The Government Fines Hobby Lobby $220,000 For Trying to Protect Women’s Privacy

A Hobby Lobby store in Illinois barred a male employee pretending to be a woman from using the women’s restroom. He was directed to the store’s unisex bathroom but wanted access to the women’s private facility. He filed a lawsuit.

Was Hobby Lobby’s first mistake acknowledging the man’s “transition” and changing his employee records? The employee had used the women’s restroom before, and when called out for it, filed a complaint with the state’s human rights commission. The commission later ruled Hobby Lobby’s actions discriminatory.

Bloomberg reported on the outcome of the lawsuit. The man’s sex is “unquestionably female,” the court contended, and fined the retailer $220,000 for breaking state law.

Although the court didn’t cite the “conservative” Supreme Court’s decision in Bostock v. Clayton County, others certainly will when ruling on this issue.
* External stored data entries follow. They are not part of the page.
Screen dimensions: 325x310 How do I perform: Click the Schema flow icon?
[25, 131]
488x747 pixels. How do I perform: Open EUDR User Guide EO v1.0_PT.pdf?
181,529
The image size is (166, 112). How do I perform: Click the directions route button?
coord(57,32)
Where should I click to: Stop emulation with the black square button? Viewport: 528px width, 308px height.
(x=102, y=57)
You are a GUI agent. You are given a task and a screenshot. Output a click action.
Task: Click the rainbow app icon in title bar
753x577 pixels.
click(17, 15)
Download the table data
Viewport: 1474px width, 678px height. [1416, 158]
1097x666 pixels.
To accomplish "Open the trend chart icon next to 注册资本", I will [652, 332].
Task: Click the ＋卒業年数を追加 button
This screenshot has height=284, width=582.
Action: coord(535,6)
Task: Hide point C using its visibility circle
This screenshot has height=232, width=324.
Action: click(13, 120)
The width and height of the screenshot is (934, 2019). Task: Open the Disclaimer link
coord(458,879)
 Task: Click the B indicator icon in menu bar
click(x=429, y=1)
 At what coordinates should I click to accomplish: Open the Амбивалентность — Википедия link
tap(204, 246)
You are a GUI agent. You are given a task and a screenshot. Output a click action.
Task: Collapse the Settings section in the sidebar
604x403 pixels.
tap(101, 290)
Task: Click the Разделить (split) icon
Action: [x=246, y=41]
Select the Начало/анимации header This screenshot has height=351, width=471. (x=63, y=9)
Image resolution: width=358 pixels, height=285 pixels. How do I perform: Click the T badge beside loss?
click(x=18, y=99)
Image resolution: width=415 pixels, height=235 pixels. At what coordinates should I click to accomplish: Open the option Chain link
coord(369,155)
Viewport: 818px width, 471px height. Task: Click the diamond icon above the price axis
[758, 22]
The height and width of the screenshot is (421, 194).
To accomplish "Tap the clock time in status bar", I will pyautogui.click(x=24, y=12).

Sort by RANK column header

Bostock was a consolidated case, and one of the parties, the owner of a funeral home, had refused to allow his male funeral director to present as a woman at work. The owner had established a sex-specific dress code for his employees, because he didn’t want to distract grieving families saying goodbye to loved ones. The employee in question agreed to the dress code when he was hired but obviously changed his mind. The owner and the employee parted ways.

The high court ruled that the Civil Rights Act of 1964, a law passed to guarantee the constitutional rights of black Americans, barred employers from discriminating on the basis of “gender identity.” Trump-appointed Justice Neil Gorsuch wrote the majority opinion.

Justice Clarence Thomas joined Justice Samuel Alito’s dissent. “The document that the Court releases is in the form of a judicial opinion interpreting a statute, but that is deceptive,” Justice Alito wrote. Sexual orientation and gender identity don’t appear on the Civil Right’s Acts list of classifications, and bills introduced in Congress to redefine “sex” have failed to pass. “A more brazen abuse of our authority to interpret statutes is hard to recall.”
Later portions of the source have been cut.